■ Extracted records ■
'''

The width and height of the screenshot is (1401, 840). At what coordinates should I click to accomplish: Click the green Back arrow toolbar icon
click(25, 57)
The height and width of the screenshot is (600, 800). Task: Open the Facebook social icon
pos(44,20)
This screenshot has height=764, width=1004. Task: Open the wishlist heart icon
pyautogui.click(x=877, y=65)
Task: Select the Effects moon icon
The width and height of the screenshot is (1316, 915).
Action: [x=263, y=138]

'''
'''

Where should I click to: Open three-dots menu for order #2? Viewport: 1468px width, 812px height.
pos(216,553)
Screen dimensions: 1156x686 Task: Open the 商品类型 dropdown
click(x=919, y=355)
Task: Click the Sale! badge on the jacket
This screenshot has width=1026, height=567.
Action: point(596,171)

'''

■ Written problem ■
Give the listing as a two-column CSV with the columns "request" and "answer", starting with the line containing "The height and" and going on through the line containing "Action: [x=263, y=138]". Each request takes one row, with its text and its answer each in a single quoted field and any line breaks replaced by spaces.

■ Result of the task ■
request,answer
"The height and width of the screenshot is (600, 800). Task: Open the Facebook social icon","pos(44,20)"
"This screenshot has height=764, width=1004. Task: Open the wishlist heart icon","pyautogui.click(x=877, y=65)"
"Task: Select the Effects moon icon The width and height of the screenshot is (1316, 915).","Action: [x=263, y=138]"